It clearly wasn’t fine. He had clearly overstepped the mark. He cursed himself for a fool. Damn it!
“Rose, listen—” he began, but she cut him off.
“You terrify me.”
Cailean blinked. “I’m sorry?”
She was still staring at the fire, hugging her knees as though trying to keep herself together. Without looking at him, she said, “When my marriage broke down, I swore I would never, ever, make the same mistake again. I would never allow myself to feel like that ever again.”
Now she did turn to look at him. “But you…” she said, and her voice was barely a breath now. “You make me feel too much, Cailean. And it terrifies me. You terrify me.”
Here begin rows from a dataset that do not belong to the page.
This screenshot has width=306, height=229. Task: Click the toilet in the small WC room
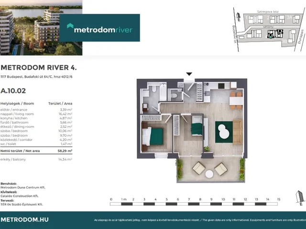175,96
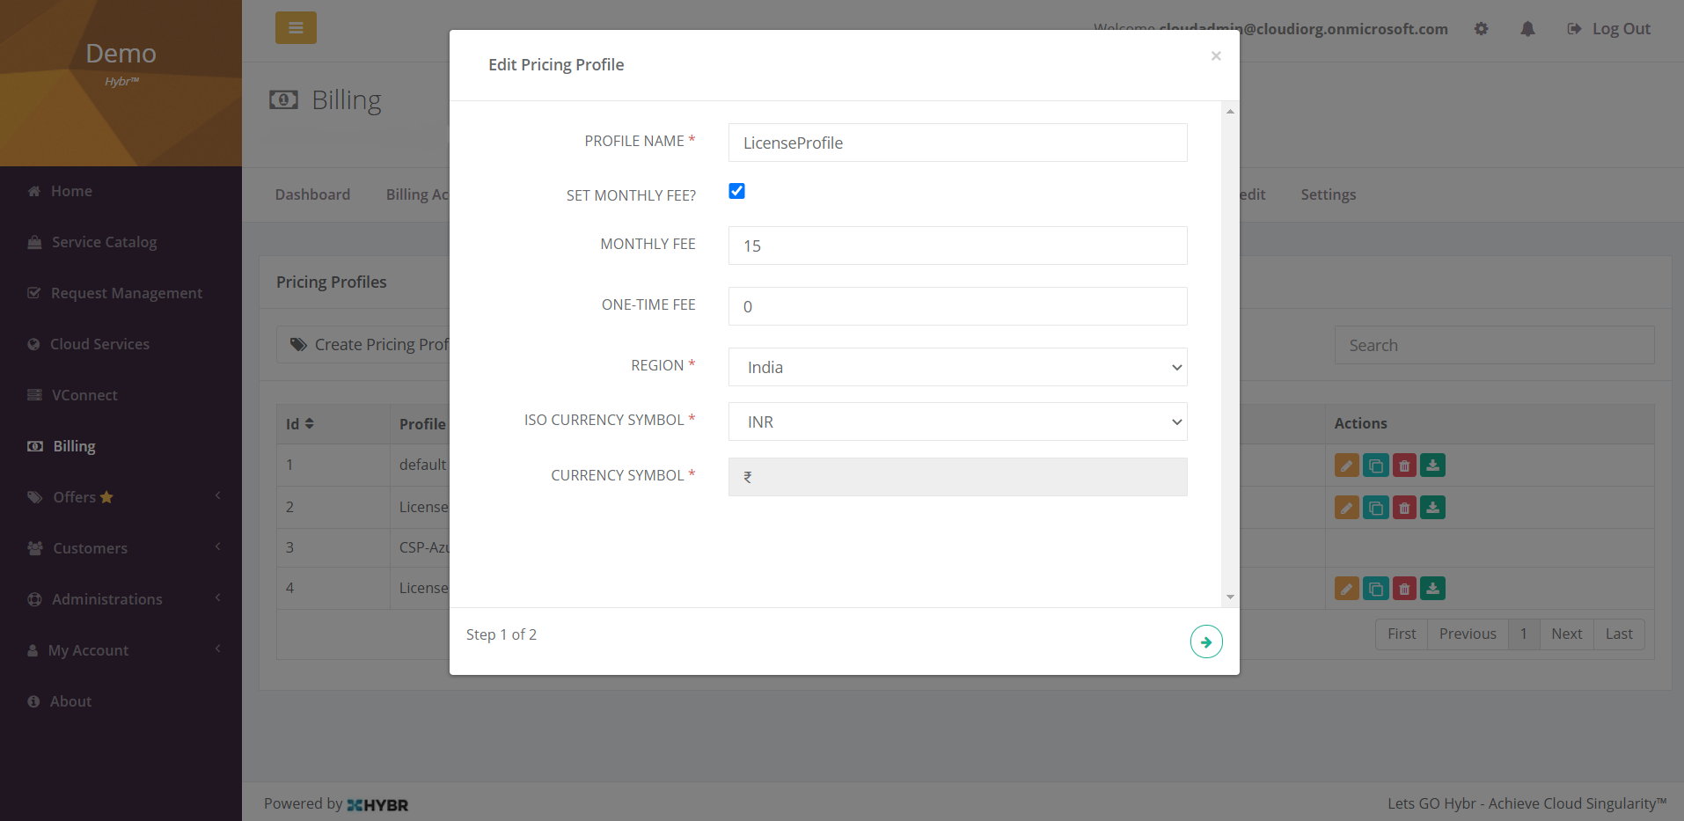Click the next step arrow button
Viewport: 1684px width, 821px height.
(1205, 641)
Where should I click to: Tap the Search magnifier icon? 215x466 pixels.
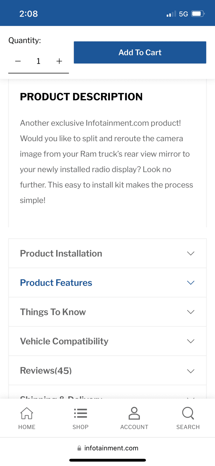click(188, 413)
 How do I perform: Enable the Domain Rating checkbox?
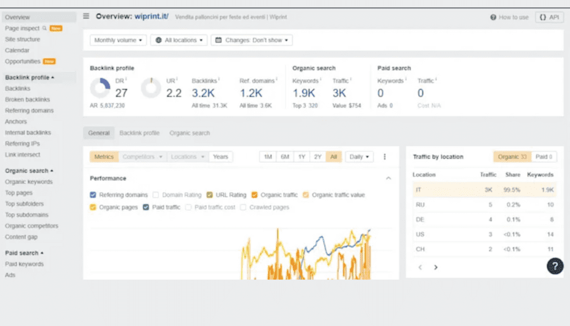coord(156,195)
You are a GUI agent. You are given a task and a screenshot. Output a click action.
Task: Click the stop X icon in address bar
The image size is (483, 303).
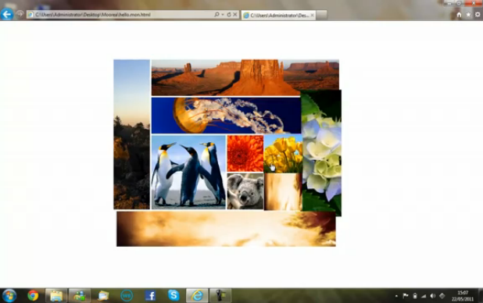235,15
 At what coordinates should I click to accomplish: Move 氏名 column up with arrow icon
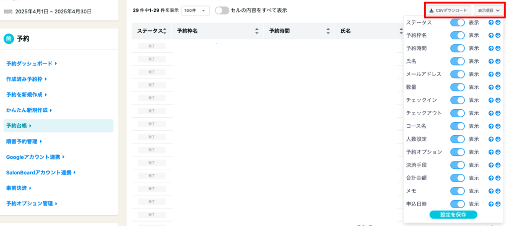(491, 61)
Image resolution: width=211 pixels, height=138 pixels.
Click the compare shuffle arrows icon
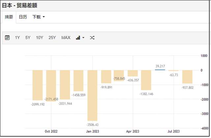point(92,38)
Cailean stared at her. Was she saying what he thought she was? His heart was suddenly racing. He had to swallow a few times before he could speak.
“I swore the same,” he said, voice thick. “After Mary. But with you I feel like I’m waking up after a long winter. I dinna understand it. I dinna know what to do with it. But I canna ignore it either.”
She gazed at him and the silence between them pulsed. Then slowly, hesitantly, she reached out, her hand grazing his. The touch was light. Barely there. But it undid him.
He shifted closer, until their knees touched, and reached up to brush a strand of wet hair from her face. His thumb lingered at her cheekbone, and she leaned into his hand as if it steadied her.
He couldn’t stop himself any longer. His heart was thumping like a drum in his chest and his hand against her cheek trembled slightly.
He kissed her.
Not gently, not hesitantly—hungrily, like a dam breaking and letting loose all the pent up desire that had been building for days.
Rose responded with equal heat, rising to meet him, her hand curling into his shirt, pulling him closer.
Their mouths met again and again, the storm outside forgotten, the fire crackling loud in their ears.
Cailean broke the kiss with a ragged breath, resting his forehead against hers, trying to find his footing in the whirlwind of want and tenderness that swept through him.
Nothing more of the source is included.